Well, I made it through my first chemo cycle. Chemo day is Day 1 of my 21 day infusion cycle. So far, I've experienced pretty much all the classic chemo symptoms but they have been manageable. Days 1-5 I was doing pretty good. I felt shaky and foggy and tired but at least as long as I stayed ahead of my nausea with meds it has been pretty well controlled. Days 5-9 were not fun, I woke up feeling like I drank 10 bottles of wine the night before; a "chemover" that can't be solved with some greasy food. The other days I was able to do normal things in spurts but then have to sit or lay down. One weird side effect is that everything tastes like dirt and metal shavings, which is a sad day for a foodie. The slow physical transformation has been hard but for the most part that has been more noticeable to me and people close to me. I still have most of my hair, it is slowly coming out or breaking off but no huge missing chunks so far. We'll see how long it holds on. I've been going for walks when the polar vortex isn't threatening to turn me into a terribly flavored popsicle.
If you know me, you know I have no patience for not having the energy I need to do all the things. Us moms do a lot in a day. I like to take care of people and multitasking is my specialty. I generally think if I'm not doing seven things, then what even is the point! This obviously is an adjustment for me and has caused some frustration. When it is simple things like not feeling up to feeding Cooper his bottle or picking up Charlie. While a lot of me says "just keep going" which I will mostly do, I'm not naïve enough to think things will stay that way through all this. I'm trying to balance the "keep going" with resting so that I can beat this thing.
It has been a little bewildering that life doesn't just stop when cancer shows up. Time just marches on and demands that I keep up. Some days I can and some I can't. I find myself feeling a little angry and resentful that I can't just focus on the boys. I'm angry that I have to put Cooper down to run to the bathroom 4,000 times a day. I feel like the boys are getting gyped and I feel guilt over it. But other times I look at Cooper's gummy smile and hear Charlie's little voice say "mommy I need hewlp" and know that I'm supposed to be their mommy and I'm doing the best I can and Jesus provides us with everything else. Luckily, I have an amazing support system of family and friends that will make the wheels on this bus go 'round and 'round (Char that was for you).

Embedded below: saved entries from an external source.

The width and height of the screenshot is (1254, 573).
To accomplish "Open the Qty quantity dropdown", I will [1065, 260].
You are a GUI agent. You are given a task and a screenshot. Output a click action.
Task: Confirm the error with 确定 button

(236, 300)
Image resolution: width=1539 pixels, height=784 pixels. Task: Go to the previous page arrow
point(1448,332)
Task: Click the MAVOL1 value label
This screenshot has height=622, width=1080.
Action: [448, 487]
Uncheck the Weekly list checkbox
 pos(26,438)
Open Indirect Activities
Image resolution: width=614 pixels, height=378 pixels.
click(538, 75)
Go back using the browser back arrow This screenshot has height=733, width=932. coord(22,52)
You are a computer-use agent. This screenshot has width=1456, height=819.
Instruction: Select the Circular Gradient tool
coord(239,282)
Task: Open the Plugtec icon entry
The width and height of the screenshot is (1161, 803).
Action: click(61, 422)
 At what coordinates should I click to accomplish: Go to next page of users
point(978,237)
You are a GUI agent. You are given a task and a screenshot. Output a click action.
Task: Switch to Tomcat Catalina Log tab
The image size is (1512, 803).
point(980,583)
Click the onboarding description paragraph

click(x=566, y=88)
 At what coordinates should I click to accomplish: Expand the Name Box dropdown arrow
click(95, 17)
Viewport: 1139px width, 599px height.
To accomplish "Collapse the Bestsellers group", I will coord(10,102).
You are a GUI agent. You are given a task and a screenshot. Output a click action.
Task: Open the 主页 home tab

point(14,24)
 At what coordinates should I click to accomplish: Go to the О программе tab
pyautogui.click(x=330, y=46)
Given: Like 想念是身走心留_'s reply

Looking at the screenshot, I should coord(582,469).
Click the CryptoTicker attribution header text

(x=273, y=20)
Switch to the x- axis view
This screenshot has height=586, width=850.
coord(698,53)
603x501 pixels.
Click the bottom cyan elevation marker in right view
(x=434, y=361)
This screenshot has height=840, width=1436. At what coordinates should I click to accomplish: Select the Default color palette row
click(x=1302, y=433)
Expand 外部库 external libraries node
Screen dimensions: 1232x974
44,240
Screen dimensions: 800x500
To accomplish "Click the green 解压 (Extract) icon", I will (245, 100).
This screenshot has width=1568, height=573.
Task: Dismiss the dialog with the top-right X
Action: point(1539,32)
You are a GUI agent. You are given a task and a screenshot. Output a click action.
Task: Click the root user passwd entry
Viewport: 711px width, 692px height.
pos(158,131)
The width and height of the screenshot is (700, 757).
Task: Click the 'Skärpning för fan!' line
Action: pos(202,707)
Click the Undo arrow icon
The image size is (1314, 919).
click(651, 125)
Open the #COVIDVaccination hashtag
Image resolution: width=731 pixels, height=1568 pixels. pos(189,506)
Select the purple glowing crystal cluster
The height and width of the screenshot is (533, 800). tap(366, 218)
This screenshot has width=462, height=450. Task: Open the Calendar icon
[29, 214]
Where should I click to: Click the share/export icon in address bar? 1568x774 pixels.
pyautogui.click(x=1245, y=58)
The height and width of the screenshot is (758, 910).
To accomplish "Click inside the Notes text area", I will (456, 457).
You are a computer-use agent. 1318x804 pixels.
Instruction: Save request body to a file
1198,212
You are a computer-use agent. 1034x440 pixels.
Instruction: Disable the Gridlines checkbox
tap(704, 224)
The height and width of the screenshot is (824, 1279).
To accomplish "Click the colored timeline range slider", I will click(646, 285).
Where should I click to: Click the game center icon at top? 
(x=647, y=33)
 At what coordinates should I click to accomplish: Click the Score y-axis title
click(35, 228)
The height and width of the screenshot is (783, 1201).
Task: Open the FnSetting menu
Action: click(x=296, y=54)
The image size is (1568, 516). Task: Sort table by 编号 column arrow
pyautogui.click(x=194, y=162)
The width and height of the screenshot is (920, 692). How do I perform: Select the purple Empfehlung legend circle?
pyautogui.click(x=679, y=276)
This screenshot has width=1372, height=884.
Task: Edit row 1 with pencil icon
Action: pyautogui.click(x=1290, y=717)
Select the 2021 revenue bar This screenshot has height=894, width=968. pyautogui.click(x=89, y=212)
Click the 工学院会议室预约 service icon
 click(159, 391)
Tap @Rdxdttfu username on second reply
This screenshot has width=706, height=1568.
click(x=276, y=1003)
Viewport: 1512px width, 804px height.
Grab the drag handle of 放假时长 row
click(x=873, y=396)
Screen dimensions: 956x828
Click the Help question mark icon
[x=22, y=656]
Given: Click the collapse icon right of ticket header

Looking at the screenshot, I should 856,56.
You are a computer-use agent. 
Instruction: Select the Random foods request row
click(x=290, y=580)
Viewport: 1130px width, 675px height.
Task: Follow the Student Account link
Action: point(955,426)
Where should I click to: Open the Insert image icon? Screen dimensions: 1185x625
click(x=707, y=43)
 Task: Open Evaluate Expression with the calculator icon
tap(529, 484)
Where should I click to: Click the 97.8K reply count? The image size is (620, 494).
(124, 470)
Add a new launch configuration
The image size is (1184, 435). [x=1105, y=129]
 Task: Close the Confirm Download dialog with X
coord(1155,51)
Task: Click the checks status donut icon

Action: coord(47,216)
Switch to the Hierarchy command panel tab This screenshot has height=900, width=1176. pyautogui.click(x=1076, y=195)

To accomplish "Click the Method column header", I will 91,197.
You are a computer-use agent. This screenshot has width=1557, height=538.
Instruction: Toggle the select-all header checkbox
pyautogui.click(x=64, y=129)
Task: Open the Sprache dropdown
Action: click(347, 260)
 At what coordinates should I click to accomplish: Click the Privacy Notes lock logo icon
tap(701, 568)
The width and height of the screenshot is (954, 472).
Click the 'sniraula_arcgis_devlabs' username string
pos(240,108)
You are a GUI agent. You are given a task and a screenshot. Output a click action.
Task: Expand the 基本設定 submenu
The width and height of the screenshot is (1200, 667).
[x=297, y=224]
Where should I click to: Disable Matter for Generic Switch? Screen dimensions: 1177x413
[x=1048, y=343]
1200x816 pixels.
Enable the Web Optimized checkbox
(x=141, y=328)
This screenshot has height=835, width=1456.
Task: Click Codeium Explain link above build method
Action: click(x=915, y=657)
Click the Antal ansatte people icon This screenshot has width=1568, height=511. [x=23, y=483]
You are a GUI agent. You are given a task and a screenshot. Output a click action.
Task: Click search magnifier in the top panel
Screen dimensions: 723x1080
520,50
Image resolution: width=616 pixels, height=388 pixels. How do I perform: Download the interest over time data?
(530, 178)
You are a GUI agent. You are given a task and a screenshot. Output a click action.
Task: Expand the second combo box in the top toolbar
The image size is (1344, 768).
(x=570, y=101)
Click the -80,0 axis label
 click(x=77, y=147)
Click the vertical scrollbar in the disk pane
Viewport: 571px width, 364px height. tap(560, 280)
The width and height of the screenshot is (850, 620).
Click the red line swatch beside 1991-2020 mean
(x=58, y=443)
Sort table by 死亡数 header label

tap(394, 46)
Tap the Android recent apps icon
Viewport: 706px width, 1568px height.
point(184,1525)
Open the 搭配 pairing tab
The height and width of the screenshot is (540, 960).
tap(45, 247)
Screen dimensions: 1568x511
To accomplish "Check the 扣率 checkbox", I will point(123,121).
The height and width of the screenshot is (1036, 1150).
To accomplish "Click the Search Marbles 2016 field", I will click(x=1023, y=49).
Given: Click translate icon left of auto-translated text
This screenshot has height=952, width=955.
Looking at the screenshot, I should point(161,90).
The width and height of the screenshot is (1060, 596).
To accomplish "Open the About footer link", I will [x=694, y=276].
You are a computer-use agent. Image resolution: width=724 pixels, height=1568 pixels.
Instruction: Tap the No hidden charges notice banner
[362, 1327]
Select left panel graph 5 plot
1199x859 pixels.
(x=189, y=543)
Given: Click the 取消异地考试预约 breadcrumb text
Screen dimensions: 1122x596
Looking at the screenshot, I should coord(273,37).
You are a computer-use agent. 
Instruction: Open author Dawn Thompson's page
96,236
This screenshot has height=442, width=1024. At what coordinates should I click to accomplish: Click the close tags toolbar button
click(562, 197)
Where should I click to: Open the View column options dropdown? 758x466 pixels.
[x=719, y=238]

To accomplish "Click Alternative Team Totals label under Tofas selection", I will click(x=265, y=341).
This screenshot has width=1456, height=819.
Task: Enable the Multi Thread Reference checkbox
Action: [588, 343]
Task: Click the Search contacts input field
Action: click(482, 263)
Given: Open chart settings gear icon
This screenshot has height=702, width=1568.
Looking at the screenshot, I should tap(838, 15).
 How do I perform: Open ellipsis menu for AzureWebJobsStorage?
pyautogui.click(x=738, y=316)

I met with my oncologist's PA today to go over my lab work and check-in. I was a little too enthusiastic because of the dexamethasone that I have to take and as I told them "they let me out of the house!" and "so what should we talk about!!" Little too much pep. The dexamethasone is a med that does something and makes me feel like I've had 14,000 cups of coffee! I love coffee. I've cut way back through this all because I'm already shaky to begin with then add coffee and I become the Gilmore Girls on crack! On the way to the appointment, the car's low tire pressure light came on and I nearly had a heart attack. I called Michael and said "The car's low tire pressure light is on! What do I do!?!?" He asked me if I had a flat tire to which I said "No." "Then you're fine" he said. Oh boy. "How do you know I'm fine!?" I was really thinking what if my tire goes flat and I swerve into the semi truck and die on the way to my oncologist appointment!!! What a waste of cancer! Alas, I realized I got a little carried away. My senses are heightened; I'm resource guarding like a stray dog. Everything is just a little more intense for me these days. I'm not going to lie, I had a crappy attitude the last couple days; I don't really know why. I think some days it's just a little harder to accept that I'm on a crazy rollercoaster and I don't know when the ride ends. But I eventually remember Who is in control and breathe again.
Chemo #2 tomorrow! Since I tolerated the first one so well, I may have asked my Dr., just to make sure, if they were sure that I didn't need a stronger dosage, ya know, just to be safe. My care team knows I'm not messing around. But apparently, they are the oncologists and I just gotta drink some regularly scheduled chemo.
Love you all!
Tata's for now,
Tara
Cooper's jolly jumper maiden voyage! Best invention of all time! The jumper GOAT!